Bracelets, téléphones, meubles intelligents... Le marché se structure et les fruits des gérontechnologies vont progressivement passer du stade de l'innovation à celui de produits standards, selon Michaël Carré, directeur santé de Médialis. Il reste à résoudre les questions de leur équation économique et de leur acceptabilité. Y a-t-il atteinte aux libertés individuelles ? s'interroge Jean-Yves Ruaux, de seniorscopie.com : « faut-il laisser les vieux tranquilles ou les aider à sortir du confinement auquel destine la maladie ? Question de contexte. Les bracelets, au lieu de diminuer leur liberté, l'augmentent, les nouveaux lits limitent ou suppriment les besoins de contention ou de médicamentation destinés à pallier les pénuries de personnel, pour les professionnels ».

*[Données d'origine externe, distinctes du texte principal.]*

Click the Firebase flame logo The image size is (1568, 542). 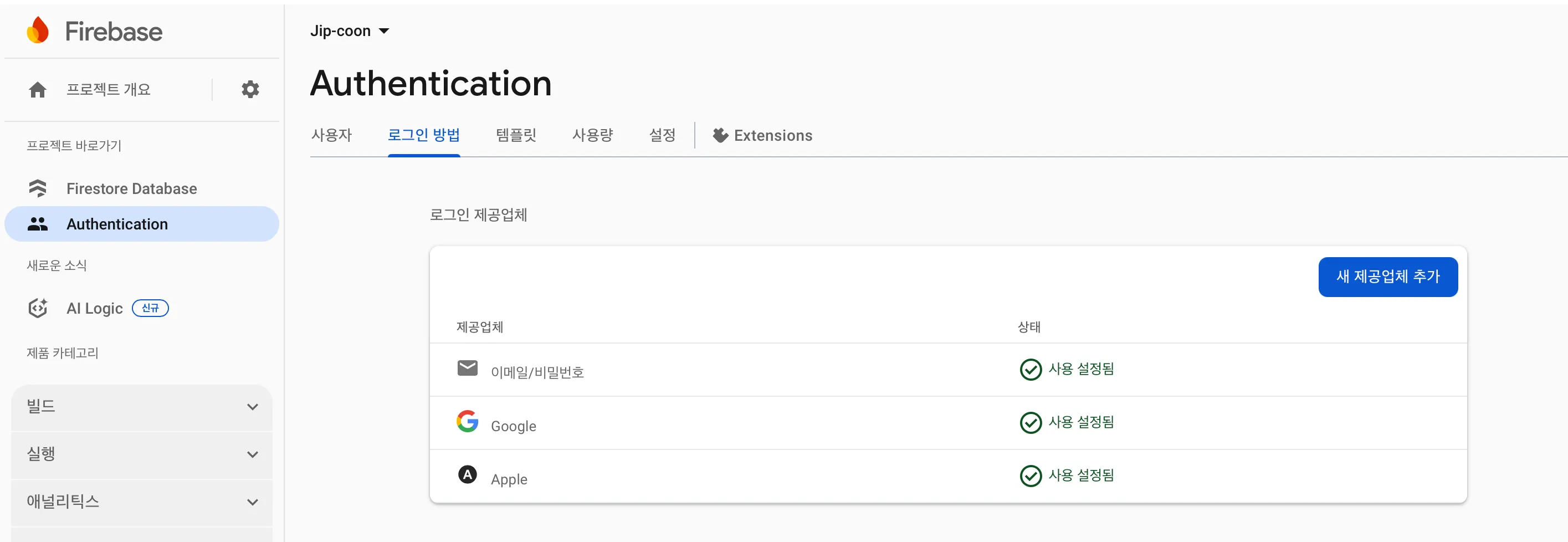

www.seniorscopie.com, 8 juin 2009.

Technologies : bracelet électronique

A la maison de retraite Gilbert Forrestier de Lomme (communauté urbaine de Lille), 80% des cinquante-cinq résidants sont atteints de la maladie d'Alzheimer. Ils sont presque tous équipés d'un bracelet-montre qui déclenche le verrouillage de la porte de l'établissement dès qu'ils s'en approchent. Ce bracelet, développé par la société finlandaise Vivago, a été introduit en 2003. Il comporte également des capteurs qui alertent les personnels médicaux sur certaines anomalies de santé. La montre prévient automatiquement le personnel en cas d'inactivité totale (perte de connaissance, malaise), d'hypothermie ou lorsque le bracelet est retiré. Le bracelet envoie un signal vers un ordinateur qui renseigne le personnel soignant par téléphone, et déclenche une alarme lorsque l'état de santé s'est dégradé par rapport aux deux semaines précédentes. Selon Mireille Wascat, infirmière référente, le bracelet permet d'évaluer la qualité du sommeil, lors d'une nouvelle prescription de somnifères. Claude Tailleur, médecin coordonnateur de la maison de retraite, considère que le bracelet est « surtout une aide pour éviter que les gens ne se mettent en danger », et apprécie la possibilité d'intervenir immédiatement en cas de chute. Et qu'en pensent les résidants ? Ils « ne sont pas du tout réticents, mais ne comprennent pas tous », reconnaît Annick Lapierre, directrice du centre communal d'action sociale (CCAS), à l'origine du projet. Le bracelet a permis d'éviter les fugues de personnes désorientées, source de stress permanent pour les équipes. Le coût d'installation du dispositif est de quarante mille euros. Un second établissement lillois sera prochainement équipé.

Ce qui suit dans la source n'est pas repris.